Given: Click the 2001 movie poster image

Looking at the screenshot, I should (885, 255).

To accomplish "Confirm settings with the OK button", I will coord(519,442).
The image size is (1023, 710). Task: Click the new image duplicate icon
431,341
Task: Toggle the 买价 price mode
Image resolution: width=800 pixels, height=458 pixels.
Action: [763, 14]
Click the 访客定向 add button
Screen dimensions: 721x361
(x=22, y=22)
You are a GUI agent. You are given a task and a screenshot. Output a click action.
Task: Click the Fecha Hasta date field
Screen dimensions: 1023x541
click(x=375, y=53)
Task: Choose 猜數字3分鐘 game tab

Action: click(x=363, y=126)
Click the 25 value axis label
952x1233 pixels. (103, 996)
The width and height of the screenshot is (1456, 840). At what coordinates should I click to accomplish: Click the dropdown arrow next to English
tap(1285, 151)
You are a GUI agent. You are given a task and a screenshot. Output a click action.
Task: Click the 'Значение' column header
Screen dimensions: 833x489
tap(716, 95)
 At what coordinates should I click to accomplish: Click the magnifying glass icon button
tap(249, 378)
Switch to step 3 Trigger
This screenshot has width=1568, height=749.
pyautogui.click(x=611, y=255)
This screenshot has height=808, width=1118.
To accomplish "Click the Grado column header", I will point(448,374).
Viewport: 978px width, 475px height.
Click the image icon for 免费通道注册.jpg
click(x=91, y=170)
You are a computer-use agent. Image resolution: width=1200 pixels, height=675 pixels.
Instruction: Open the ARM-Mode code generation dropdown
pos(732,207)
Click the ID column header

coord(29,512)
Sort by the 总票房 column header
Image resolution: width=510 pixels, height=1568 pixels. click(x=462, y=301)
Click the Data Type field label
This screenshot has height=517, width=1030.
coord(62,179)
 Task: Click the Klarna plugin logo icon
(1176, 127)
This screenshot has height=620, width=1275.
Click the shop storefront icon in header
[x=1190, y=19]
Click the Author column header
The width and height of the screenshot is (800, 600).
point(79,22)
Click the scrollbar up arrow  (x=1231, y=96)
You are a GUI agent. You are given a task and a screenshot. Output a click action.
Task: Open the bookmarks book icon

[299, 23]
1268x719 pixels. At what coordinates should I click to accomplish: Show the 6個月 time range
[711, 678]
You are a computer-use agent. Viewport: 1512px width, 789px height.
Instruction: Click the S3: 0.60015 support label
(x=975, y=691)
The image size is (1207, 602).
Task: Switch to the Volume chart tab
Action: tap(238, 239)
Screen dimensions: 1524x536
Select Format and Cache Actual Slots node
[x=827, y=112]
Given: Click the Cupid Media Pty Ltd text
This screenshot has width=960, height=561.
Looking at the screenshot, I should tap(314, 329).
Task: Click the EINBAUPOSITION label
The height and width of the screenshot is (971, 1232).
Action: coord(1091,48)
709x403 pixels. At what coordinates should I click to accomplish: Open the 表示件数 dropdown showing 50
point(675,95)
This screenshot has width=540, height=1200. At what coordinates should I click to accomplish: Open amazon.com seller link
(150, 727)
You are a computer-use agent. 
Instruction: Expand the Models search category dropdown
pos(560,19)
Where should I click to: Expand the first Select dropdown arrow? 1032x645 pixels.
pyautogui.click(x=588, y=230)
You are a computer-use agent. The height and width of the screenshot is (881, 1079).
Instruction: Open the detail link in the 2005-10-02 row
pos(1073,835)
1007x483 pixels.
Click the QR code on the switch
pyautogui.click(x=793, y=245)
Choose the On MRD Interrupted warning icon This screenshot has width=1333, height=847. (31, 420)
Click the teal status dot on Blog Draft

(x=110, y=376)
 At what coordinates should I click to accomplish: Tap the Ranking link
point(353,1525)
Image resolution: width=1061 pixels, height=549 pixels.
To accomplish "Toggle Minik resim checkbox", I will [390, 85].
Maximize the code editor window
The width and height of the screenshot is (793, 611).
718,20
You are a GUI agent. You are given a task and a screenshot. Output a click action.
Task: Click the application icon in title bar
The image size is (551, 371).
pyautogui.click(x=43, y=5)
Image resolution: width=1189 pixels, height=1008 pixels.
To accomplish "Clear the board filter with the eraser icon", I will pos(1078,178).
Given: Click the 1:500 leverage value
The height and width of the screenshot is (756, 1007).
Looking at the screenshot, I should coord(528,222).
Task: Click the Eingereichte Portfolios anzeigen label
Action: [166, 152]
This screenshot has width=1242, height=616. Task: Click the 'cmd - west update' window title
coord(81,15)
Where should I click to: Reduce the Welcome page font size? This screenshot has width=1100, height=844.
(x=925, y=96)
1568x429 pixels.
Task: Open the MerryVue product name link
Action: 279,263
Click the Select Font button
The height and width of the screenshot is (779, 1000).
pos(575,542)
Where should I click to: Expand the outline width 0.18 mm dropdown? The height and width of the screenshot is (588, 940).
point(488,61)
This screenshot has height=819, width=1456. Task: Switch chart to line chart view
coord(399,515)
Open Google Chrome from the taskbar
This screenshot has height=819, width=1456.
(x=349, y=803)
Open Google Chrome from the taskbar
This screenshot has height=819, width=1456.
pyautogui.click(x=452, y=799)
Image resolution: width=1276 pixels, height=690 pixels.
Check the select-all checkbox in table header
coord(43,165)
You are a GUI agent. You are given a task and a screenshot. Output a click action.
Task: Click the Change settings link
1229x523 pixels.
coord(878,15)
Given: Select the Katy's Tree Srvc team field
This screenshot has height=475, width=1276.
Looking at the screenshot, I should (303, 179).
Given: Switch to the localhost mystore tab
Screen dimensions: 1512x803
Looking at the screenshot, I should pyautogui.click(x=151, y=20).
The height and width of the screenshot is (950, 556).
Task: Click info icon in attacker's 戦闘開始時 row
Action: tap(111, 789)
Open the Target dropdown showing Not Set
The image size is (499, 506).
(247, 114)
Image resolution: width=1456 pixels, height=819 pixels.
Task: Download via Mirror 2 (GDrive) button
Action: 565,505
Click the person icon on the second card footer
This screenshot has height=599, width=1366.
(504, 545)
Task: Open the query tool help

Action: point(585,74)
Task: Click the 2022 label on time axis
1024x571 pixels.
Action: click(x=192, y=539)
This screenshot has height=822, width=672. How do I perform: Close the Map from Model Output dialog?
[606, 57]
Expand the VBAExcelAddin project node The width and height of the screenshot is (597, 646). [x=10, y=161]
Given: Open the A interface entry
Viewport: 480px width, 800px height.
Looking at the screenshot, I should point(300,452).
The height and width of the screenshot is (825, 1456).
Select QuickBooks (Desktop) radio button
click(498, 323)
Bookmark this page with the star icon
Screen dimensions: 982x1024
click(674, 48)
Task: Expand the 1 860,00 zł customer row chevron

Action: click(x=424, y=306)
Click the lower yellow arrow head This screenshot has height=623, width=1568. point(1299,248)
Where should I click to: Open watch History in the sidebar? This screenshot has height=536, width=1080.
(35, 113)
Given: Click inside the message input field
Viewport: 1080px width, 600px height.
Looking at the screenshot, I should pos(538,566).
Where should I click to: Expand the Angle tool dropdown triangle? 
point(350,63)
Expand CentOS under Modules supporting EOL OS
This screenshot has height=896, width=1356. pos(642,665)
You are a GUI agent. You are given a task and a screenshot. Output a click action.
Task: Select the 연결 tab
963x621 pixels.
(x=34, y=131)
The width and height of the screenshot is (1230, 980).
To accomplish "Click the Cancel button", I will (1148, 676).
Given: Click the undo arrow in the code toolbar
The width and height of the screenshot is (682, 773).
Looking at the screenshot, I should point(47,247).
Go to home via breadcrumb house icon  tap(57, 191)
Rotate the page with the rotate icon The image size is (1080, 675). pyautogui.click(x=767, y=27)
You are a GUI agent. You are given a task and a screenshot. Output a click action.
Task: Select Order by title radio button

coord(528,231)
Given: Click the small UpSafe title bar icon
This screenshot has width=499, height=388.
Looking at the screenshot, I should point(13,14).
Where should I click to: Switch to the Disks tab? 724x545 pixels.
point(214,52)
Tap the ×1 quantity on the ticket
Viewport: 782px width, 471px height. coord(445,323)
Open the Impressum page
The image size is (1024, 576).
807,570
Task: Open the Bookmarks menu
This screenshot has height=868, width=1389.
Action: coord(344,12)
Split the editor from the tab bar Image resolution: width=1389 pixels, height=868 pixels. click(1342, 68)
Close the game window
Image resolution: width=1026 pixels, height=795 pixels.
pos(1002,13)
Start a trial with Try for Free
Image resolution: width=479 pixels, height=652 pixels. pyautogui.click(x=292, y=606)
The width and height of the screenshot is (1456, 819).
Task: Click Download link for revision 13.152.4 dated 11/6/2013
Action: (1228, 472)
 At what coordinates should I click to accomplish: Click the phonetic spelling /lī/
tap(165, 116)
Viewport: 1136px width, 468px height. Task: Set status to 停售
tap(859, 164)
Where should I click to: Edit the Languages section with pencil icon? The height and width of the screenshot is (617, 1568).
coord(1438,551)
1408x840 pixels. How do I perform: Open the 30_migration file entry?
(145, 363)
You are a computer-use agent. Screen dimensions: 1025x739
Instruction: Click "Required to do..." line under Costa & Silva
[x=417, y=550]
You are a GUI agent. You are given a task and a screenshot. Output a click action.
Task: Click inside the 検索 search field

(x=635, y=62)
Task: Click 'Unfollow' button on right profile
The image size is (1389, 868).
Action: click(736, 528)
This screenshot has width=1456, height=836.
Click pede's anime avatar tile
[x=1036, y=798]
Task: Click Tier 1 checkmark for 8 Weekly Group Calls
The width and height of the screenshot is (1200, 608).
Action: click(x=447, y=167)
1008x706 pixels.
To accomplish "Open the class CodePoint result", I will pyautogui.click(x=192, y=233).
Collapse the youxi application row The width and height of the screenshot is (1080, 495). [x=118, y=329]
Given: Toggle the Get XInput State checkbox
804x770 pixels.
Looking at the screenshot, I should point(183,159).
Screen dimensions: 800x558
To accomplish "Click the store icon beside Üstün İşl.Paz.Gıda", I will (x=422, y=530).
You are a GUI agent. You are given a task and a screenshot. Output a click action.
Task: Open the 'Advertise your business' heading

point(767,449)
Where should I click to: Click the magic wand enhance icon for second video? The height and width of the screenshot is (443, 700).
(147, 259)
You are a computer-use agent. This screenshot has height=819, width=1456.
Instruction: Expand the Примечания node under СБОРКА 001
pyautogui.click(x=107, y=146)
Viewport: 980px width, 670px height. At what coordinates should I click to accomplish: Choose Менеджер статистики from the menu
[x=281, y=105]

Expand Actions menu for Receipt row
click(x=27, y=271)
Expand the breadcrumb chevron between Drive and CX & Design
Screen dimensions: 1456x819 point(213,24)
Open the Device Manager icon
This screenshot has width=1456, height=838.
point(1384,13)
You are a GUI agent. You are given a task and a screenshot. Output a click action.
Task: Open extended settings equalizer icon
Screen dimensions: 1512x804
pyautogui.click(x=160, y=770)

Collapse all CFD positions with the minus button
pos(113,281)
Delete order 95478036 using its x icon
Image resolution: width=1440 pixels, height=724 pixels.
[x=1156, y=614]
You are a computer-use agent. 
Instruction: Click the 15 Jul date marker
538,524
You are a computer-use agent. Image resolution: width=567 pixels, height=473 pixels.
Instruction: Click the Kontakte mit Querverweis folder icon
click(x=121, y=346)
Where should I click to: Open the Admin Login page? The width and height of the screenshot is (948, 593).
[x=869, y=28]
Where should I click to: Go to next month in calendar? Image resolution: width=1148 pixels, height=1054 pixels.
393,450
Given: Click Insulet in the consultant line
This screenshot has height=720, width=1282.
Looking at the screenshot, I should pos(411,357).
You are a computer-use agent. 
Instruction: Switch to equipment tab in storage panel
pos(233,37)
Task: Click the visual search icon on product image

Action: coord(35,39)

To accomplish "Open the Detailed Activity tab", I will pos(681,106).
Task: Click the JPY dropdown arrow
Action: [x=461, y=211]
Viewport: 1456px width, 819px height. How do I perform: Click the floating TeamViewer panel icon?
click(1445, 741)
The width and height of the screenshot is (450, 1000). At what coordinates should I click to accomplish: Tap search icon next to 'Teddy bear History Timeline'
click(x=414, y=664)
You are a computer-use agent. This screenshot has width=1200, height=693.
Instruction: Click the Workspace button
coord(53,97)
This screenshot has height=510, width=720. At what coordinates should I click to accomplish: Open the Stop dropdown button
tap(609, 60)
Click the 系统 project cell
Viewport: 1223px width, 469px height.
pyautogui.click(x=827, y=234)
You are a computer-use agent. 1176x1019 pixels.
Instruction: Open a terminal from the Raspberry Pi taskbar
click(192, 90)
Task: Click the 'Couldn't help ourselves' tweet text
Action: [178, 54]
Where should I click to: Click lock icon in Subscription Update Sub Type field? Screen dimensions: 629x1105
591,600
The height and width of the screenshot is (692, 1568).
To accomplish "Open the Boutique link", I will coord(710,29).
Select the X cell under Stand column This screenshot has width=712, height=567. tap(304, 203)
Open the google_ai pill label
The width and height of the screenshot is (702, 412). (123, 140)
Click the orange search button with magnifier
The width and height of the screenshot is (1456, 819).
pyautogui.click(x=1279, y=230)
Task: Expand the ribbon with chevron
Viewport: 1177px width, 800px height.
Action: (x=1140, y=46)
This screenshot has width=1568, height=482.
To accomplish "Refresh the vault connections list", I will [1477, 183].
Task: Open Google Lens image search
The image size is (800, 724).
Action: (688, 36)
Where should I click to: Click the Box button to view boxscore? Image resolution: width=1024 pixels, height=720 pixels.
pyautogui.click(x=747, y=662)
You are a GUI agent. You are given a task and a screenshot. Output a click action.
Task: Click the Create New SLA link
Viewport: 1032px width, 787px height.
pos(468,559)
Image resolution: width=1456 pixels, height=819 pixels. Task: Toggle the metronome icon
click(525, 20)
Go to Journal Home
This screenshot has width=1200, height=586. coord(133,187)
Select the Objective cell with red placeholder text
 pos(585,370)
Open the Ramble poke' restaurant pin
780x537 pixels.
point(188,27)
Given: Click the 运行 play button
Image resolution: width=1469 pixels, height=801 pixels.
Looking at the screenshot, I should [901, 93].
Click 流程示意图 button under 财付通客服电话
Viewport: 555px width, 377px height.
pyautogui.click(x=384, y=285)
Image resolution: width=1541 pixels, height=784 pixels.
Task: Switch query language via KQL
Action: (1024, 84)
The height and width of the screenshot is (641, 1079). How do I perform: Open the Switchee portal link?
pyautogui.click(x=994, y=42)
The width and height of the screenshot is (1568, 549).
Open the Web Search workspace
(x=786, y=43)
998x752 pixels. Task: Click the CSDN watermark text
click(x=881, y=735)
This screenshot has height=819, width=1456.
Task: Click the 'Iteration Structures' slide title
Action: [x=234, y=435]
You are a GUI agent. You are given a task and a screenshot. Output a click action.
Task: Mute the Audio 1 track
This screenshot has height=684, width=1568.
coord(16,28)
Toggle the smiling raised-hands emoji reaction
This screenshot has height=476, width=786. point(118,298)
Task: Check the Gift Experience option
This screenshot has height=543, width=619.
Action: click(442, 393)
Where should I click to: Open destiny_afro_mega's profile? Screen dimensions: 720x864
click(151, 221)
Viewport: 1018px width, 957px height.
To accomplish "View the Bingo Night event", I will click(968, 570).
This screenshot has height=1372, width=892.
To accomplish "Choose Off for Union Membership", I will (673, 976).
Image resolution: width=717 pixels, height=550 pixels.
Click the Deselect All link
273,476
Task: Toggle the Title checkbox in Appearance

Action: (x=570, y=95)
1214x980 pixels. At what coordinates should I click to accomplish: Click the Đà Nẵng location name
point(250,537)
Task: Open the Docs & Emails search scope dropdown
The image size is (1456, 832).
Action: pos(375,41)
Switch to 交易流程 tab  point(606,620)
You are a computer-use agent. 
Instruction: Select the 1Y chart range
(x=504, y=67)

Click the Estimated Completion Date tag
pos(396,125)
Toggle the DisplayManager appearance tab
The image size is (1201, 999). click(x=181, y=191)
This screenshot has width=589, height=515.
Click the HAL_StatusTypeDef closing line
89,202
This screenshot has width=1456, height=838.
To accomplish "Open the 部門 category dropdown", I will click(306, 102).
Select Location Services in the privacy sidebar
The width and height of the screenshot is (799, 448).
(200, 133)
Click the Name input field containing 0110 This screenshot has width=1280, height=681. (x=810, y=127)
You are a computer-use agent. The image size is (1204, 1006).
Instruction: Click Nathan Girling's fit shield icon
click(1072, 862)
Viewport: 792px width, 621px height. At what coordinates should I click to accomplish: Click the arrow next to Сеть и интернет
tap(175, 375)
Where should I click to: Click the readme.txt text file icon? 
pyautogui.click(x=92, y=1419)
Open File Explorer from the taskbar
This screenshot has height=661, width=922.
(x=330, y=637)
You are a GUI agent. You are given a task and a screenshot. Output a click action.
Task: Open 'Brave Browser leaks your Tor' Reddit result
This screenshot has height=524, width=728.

Aim of the exercise ->
Pull out every line in the rows above that contains the string "showing", and copy each one unchanged.

Result of this task ->
709x403 pixels. At what coordinates should I click to accomplish: Open the 表示件数 dropdown showing 50
Open the Target dropdown showing Not Set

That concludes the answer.